Ich muss da nicht so weit zurückgehen. In letzter Zeit gab es einschneidende Ereignisse, Erkenntnisse. Ich bin ja noch nicht so weit, trotzdem bemerke ich oder habe das Gefühl, dass ich jetzt viel weniger verstehe, als zu der Zeit als ich noch erster Kyu war. Sicher wurden durch meine Danprüfungen Türen geöffnet, aber zur Zeit stehe ich vor einer grossen Tür. Ich sehe mehr, ich spüre die Spannung. Du sagtest heute im Training, was ich nicht kenne, das kann ich auch nicht erkennen. Ich kann im Aikido mehr über mich lernen.


Du sagtest vorhin, Du hättest als erster Kyu mehr gewusst als jetzt. Was heisst in diesem Fall »wissen«?
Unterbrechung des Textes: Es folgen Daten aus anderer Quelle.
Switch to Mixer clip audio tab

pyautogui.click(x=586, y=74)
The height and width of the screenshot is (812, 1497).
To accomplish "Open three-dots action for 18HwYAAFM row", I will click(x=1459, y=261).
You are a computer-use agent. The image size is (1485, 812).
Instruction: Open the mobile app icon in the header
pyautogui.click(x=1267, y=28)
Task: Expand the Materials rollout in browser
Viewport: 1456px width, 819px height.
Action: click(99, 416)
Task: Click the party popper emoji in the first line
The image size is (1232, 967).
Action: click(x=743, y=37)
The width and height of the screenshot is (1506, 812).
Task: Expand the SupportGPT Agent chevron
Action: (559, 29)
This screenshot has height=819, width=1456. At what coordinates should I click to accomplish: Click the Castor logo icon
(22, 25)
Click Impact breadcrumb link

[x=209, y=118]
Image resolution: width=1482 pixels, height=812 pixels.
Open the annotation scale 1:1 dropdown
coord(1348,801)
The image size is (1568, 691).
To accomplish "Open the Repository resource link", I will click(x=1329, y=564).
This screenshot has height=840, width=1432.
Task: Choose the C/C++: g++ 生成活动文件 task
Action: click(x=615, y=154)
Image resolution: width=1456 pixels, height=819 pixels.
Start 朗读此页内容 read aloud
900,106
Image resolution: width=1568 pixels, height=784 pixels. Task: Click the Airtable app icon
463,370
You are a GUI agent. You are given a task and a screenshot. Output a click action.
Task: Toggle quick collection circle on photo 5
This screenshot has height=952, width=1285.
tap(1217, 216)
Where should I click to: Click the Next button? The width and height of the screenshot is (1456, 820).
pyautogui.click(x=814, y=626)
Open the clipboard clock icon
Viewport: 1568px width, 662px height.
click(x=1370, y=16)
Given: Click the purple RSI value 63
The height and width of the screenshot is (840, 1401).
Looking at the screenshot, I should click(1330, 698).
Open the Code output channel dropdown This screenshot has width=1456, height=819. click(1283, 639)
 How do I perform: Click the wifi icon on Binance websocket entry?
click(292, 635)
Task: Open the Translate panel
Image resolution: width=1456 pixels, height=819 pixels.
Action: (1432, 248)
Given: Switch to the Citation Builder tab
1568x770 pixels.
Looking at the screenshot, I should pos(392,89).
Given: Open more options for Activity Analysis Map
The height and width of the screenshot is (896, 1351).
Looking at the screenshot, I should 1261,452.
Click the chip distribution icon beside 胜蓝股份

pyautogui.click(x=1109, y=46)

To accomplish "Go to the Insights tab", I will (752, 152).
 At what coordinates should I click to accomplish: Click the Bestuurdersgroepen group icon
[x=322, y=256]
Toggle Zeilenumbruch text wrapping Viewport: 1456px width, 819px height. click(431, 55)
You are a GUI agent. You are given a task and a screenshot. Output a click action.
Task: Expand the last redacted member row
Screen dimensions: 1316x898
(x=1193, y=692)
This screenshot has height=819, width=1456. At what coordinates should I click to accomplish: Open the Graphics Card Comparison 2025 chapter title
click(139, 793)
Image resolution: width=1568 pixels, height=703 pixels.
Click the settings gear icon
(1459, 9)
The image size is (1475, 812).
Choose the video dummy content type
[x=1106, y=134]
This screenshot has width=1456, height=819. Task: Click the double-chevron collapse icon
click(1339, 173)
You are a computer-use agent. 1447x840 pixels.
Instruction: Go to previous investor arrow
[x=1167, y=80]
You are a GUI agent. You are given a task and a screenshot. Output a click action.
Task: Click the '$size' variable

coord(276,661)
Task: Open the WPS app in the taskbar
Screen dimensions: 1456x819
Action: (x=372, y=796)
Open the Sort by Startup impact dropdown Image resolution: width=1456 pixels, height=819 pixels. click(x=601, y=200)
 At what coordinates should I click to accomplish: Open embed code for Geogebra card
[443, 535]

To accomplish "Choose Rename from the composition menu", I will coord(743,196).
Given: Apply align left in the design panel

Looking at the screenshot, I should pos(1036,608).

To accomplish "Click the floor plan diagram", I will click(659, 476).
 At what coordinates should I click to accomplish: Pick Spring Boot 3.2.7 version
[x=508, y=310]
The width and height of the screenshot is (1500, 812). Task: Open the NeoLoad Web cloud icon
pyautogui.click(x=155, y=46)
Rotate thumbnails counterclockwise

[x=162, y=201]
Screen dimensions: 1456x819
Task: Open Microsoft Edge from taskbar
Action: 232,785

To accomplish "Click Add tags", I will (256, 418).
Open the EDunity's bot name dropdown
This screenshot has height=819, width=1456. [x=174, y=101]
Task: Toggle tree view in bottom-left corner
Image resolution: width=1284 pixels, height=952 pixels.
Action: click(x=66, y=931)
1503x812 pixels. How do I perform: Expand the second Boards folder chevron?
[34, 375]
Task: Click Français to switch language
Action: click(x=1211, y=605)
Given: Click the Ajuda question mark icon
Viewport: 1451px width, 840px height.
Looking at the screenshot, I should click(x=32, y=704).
Was ist Wissen? (längere »hmmm«-Pause)
Ich merke an meinen Lesegewohnheiten, dass ich Lektüre über Aikido noch liegen lasse, ich lese lieber Philosophie. Also ist es körperliches Wissen, körperliche Erfahrung, die ich aber intuitiv spüre.

Jahrelang zeigte man mir Aikido, in dem man mir sagte, das macht man nur so und nicht so. Bei dieser freien Arbeit heute morgen hiess es, schnell reagieren, erahnen, spontanes Ausführen, da konnte ich das nicht so gut umsetzen.

Da ich weiss, das ich heute weniger weiss, kann ich auch einfacher los- und zulassen. Es gibt dieses Beispiel mit der präparierten Kokosnuss, in die eine Banane gesteckt wird, der Affe sieht die Banane, greift rein und bekommt die Hand nicht mehr hinaus. So könnte es mir in einem gewissen Stadium heute auch noch gehen, aber Tendenz fallend! (lacht) Das hat sich eben verändert.

Und im Theater gelten wieder andere Gesetze.